Holidays are still the largest source of salmonella infections in Denmark. Almost every second registered salmonella infection case in Denmark in 2014 was obtained from abroad, according to a new report from the national food institute DTU Fødevareinstituttet.
The report, which is a joint effort together with the State Serum Institute and the food authority Fødevarestyrelsen, showed there were 1,122 salmonella infection cases in Denmark last year – 48 percent of which were obtained while on a visit abroad.
Nearly half of those returning home to Denmark with a salmonella infection had been to one of three countries: Thailand (17.5 percent), Turkey (15.4 percent) and Spain (6.4 percent).
The report (here in English) also revealed that some salmonella infections [2 percent of the total] in Denmark had been attributed to Danish poultry for the first time since 2011.
“For two decades, Danish producers, authorities and researchers have successfully worked hard to make fresh chicken salmonella-free. It is against the law to sell fresh meat from Danish chickens if the flock is positive for salmonella,” said Birgitte Helwigh, a senior academic officer at DTU Fødevareinstituttet.
“There will always be a small risk that fresh meat containing salmonella could make its way under the surveillance radar and end up in the stores.

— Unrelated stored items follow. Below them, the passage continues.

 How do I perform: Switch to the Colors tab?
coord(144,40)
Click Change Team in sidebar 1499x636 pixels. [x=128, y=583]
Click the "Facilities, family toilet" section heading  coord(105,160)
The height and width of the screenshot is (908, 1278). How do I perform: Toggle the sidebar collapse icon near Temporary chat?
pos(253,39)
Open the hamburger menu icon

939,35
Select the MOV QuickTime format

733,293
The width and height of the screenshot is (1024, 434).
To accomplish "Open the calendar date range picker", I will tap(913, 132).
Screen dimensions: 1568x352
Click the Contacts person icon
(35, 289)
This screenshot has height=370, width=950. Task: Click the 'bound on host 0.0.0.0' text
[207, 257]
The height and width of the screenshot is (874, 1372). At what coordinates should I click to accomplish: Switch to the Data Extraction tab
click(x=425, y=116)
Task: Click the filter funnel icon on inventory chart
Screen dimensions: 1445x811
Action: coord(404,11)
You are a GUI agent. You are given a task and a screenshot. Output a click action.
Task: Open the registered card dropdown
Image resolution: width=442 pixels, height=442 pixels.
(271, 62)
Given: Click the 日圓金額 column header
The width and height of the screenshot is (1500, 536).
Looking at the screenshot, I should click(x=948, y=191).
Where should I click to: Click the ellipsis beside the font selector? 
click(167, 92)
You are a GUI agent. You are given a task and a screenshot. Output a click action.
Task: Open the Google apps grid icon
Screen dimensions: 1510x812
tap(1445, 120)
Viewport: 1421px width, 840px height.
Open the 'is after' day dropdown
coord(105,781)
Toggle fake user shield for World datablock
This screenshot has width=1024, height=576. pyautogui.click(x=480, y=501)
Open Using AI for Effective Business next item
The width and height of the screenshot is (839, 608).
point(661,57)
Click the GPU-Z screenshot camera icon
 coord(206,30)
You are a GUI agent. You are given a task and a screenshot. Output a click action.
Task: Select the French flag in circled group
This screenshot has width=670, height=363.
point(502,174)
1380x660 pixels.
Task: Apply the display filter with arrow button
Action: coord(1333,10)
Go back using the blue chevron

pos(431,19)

This is why it is important to continue with the close monitoring.”
Pork-et about it!!
The first cases of Danish eggs infected by salmonella in five years were also registered last year. But pork still leads the way. Danish pork is the source connected to infecting most people in Denmark at 15 percent.
About one fifth of all salmonella cases in Denmark couldn’t be attributed to a specific food product source.